友人との待ち合わせ時間に余裕があり、TSUTAYAの中古コーナーをブラブラしていた時に見つけました。森川さんがLINE社の社長だったことは知っていたのですが、LINE社を退任されたことは本書を読んで初めて知りました。本書の中で成功体験を捨て続けることの大切さを説いておられますが、LINEをここまで大きなサービスにされた立役者ながらその成功に縛られず、この度あえて起業されたと知り、まさに有言実行の人だと感じました。

オススメ度:★★★★☆
本書は森川さんのビジネス上の考えが散文形式のように多く語られています。そのどれもが実績に基づいて書かれているため説得力はやはり違うものがあります。「会社は人が全て」や「熱こそが成功の条件である」といった、いわゆるありきたりな内容も書かれていますが、思わず目からウロコのような内容も書かれており、新鮮でした。
例えば、「経営は管理ではない」や「ビジョンはいらない」など、ビジネススクール出の経営コンサルタントたちの仕事が無くなるような過激なことも書かれています。Business Administration学部の学部長に是非読んで欲しい内容ですね(笑)。
インターネットのスタートアップに片足を突っ込んでいる人間として、私も共感できることが多々あり、最近は事業計画をタラタラ考えている暇があるなら、とりあえずモックアップ(プロトタイプ)を作ってみて、それをリリースして、ユーザーの反応を見た方が良いと思うようになりました。そもそも未来を読むことは不可能で、特にIT分野はその傾向が強く、計画通りに行くことなど不可能に近いです。もちろん、計画を立てることの重要性は否定しませんが、頭で枠組みを大まかに想像するか、紙一枚に自分の考えをまとめる程度のレベル感でいいと考えています。(投資家など社外に説明する場合は別ですよ。。。)
多くの大企業のイケていないところは本来サービス開発や社外向け説明にかけるべき時間とコストを社内力学の調整に使ってしまっている点です。
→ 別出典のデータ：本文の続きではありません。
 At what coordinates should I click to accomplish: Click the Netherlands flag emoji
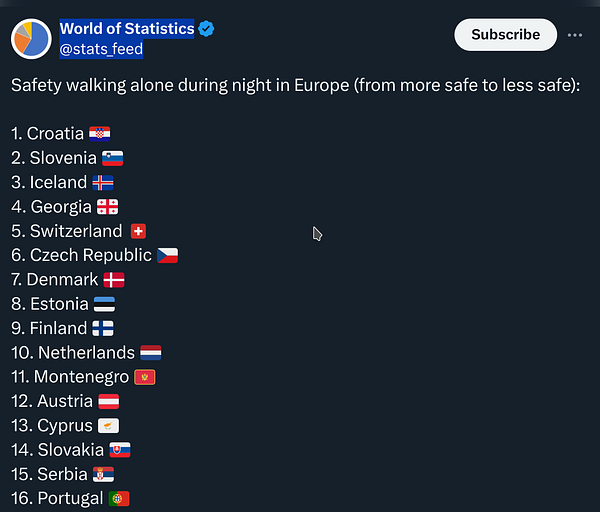coord(151,353)
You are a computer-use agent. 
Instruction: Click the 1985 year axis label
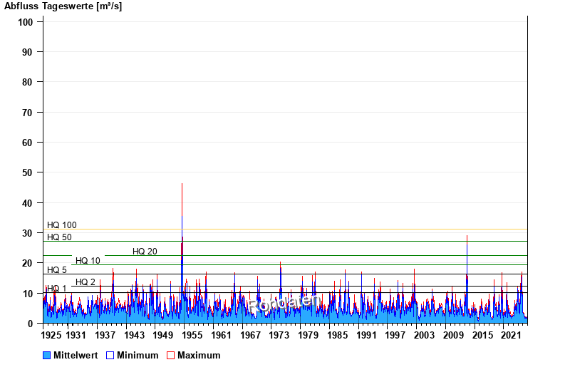point(337,335)
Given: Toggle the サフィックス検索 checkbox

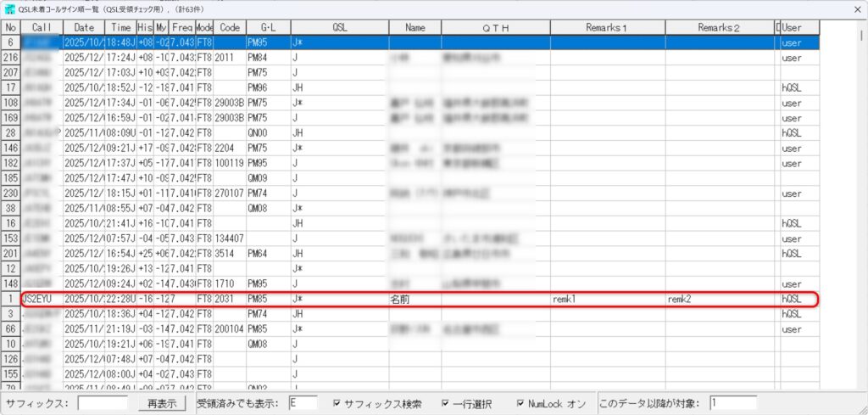Looking at the screenshot, I should coord(338,403).
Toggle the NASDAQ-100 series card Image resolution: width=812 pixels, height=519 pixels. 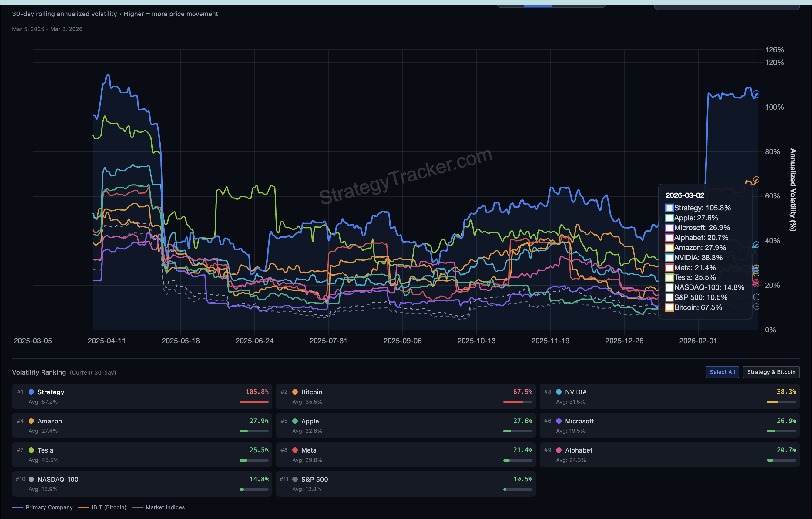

例えば、以前私が勤めていた大企業では一つサービスのローンチをするにしても企画書を何百枚を書くのが仕事の大半で、実際のサービス開発は他社に丸投げ、自分たちは管理するのが仕事というスタンスの人たちが圧倒的多数だったのですが、まさにここに問題があると思います。
サービスがローンチせず、ユーザーが一人もいない状況は付加価値ゼロなんです。だから意味がないんです。だから、たった一人でもいいのでユーザーを見つけ、そのユーザーの役に立つこと、感動させること、それを地道に続けていくことが重要なんです。本書はそのような初心を思い出させてくれる良書でした。機会があれば読んでみてください。